VERDI: Aida: Celeste Aida.1 Il trovatore: Di quella pira.1 Otello: Dio! Mi potevi scagliar. MEYERBEER: L’Africana: Mi batti il cor…O paradiso.1 PONCHIELLI: La Gioconda: Cielo e mar.6 ROSSINI: Guglielmo Tell: Il mio guiro, egli disse!3 GIORDANO: Andrea Chenier: Come un bel di di maggio.3 MASCAGNI: Cavalleria Rusticana: Mamma, quel vino e generoso (sung in Bulgarian).1 LEONCAVALLO: Pagliacci: Vesti la giubba.3 PUCCINI: La Bohème: Che gelida manina;1 Sono andati.*1 Tosca: E lucevan le stelle.1 Manon Lescaut: Donno non vidi mai.2 Madama Butterfly: Addio, fiorito asil.2 Turandot: Nessun dorma.1 PIPKOV: Momchil: Beautiful lady, my joy.*4 HRISTOV: Lukovitski momi 5 / Nikola Nikolov, ten; *Liliana Vassileva, sop; Bulgarian National Radio Symphony Orch.; 1Vassil Stefanov, 2Ivan Marinov, 3Rouslan Raichev, 4Konstantin Iliev, 5Dragomir Nenov, cond; 6Sofia National Opera Orch., Asen Naydenov, cond / Gega GD414

This recital presents early-1960s live mono broadcast performances by the Bulgarian tenor Nikola Nikolai, who was born in 1925. Since no death date is available online, I would assume that he is still alive, but I can’t say for certain. He studied voice with Sabcho Sabev, made his debut at age 22 as Pinkerton, won an award for his singing in 1951 and joined the roster of the Sofia National Opera in 1955, specializing in the Italian repertoire. Judging from these performances, he had a huge, cutting tenor voice, was a musically “clean” singer (meaning that he followed the note values of the score and didn’t play around with tempi), but amazingly unsubtle. Everything was sung between a mezzo-forte and a fortissimo, even when the scores called for soft singing—i.e., the opening phrases of “O paradiso” and “E lucevan le stelle,” and most of “Come un bel di di maggio.”

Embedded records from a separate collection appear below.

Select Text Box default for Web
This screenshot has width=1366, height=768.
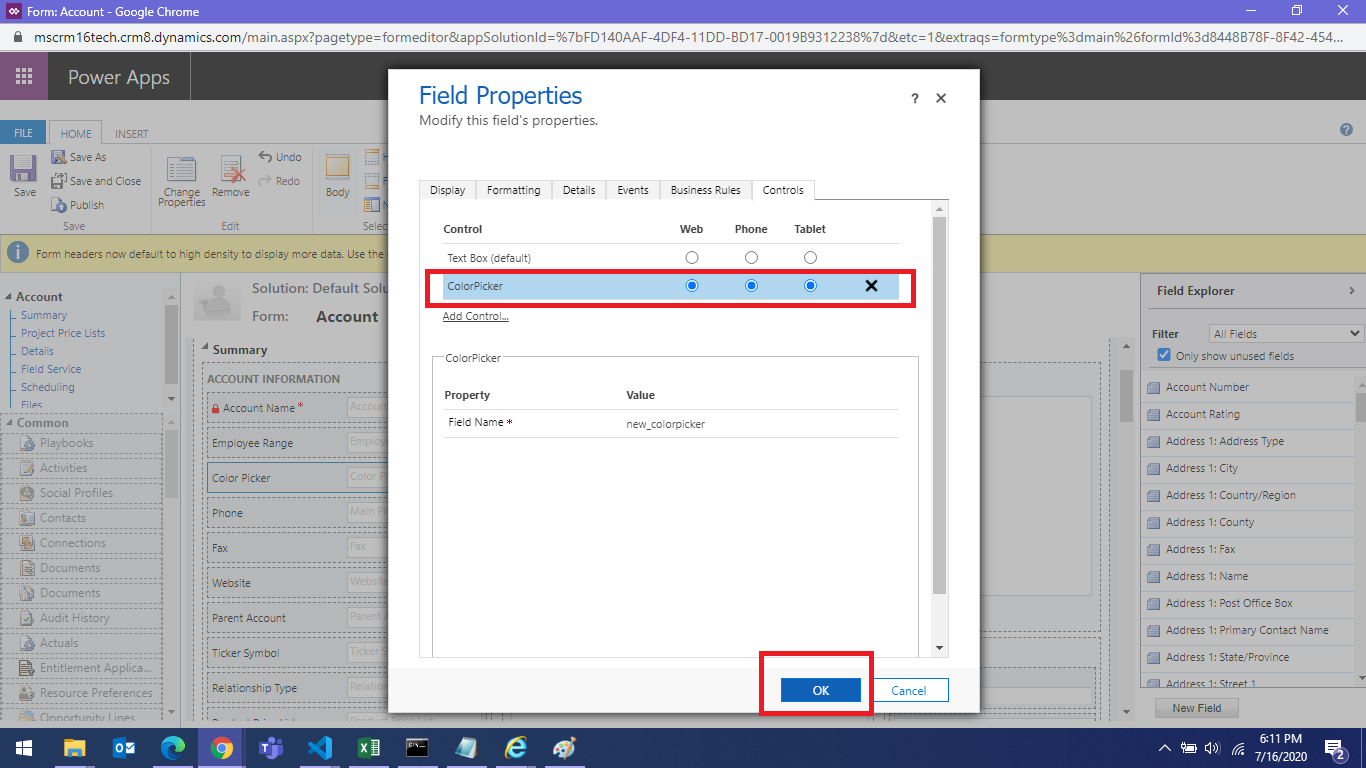(691, 257)
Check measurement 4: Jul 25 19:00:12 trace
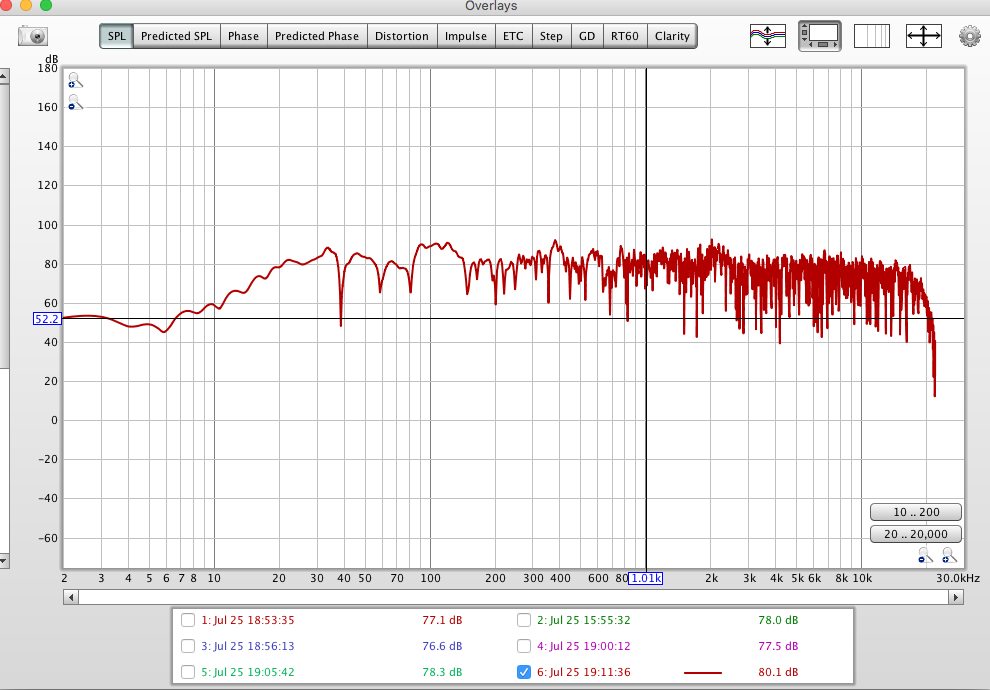 point(524,646)
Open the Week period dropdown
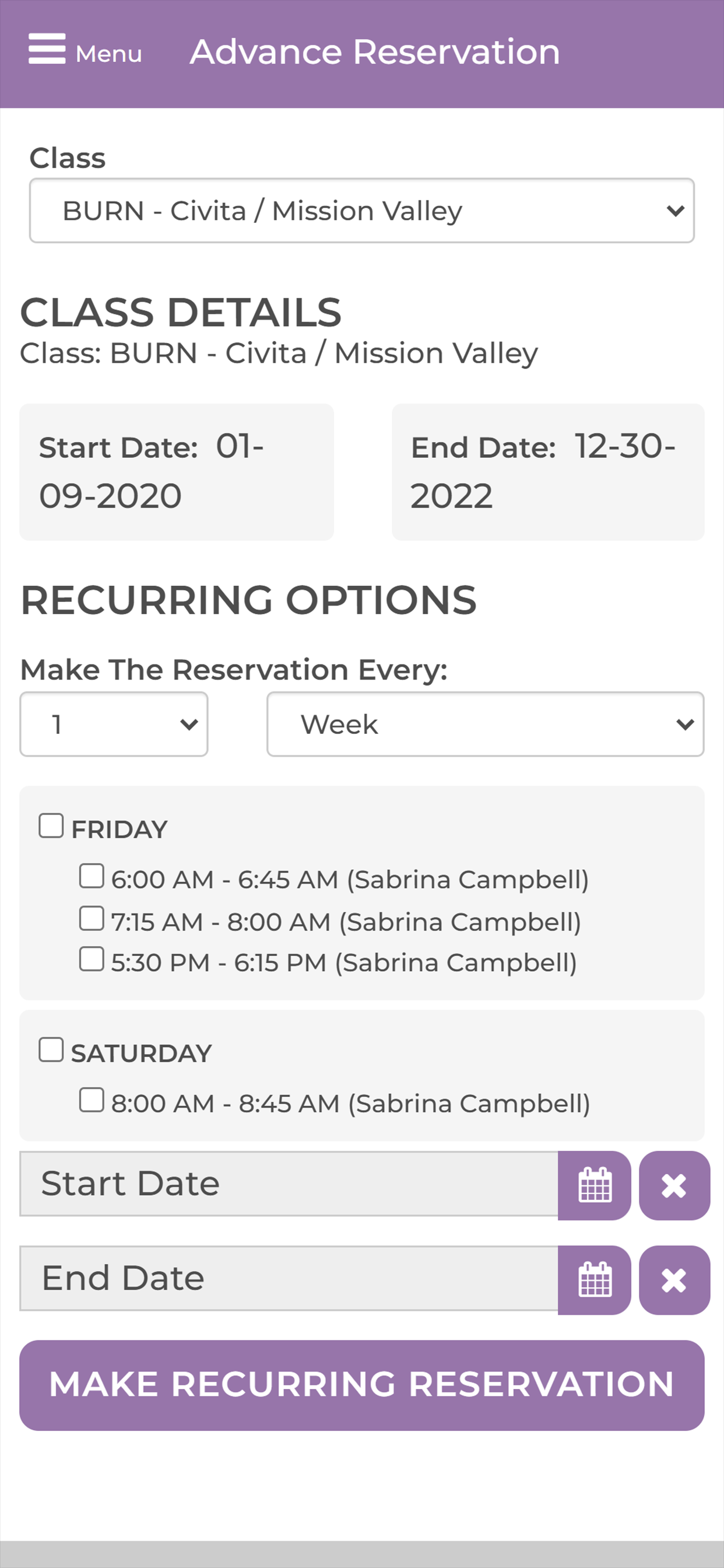Image resolution: width=724 pixels, height=1568 pixels. click(x=486, y=724)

The publicity blurb accompanying this release emphasizes his international career, boasting that he sang at the Metropolitan Opera among other places and made recordings, but his only known commercial recording were an Aida with soprano Julia Wiener and a Carmen with Alexandrina Milchova-Nonova and Nicola Ghiuselev.

Nikolov sang exactly two performances at the Met, as Don José in Carmen in November 1960. He was not appreciated by the critics. Jay S. Harrison, writing in the now-defunct New York Herald-Tribune, said:

Mr. Nikolov, I am sorry to say, was so paralyzed by debut jitters that he failed to make any notable impression at all. And, if the sounds he produced on this occasion were not a result of the strain attendant on a first New York appearance, then he really has no legitimate business at the Met. Throughout the evening he produced not a single tone below the forte level even when the score demanded otherwise, and there were frequent instances during which he bellowed rather than sang. Further, he and the proper pitch were not always in agreement, nor did he attempt, at more than odd moments, to shape a phrase so that it emerged with any clear shape or profile. In all, then, one must wait for Mr. Nikolov’s future opera assignments to discover whether his faults were traceable to first night nerves or are a consequence of imperfect training.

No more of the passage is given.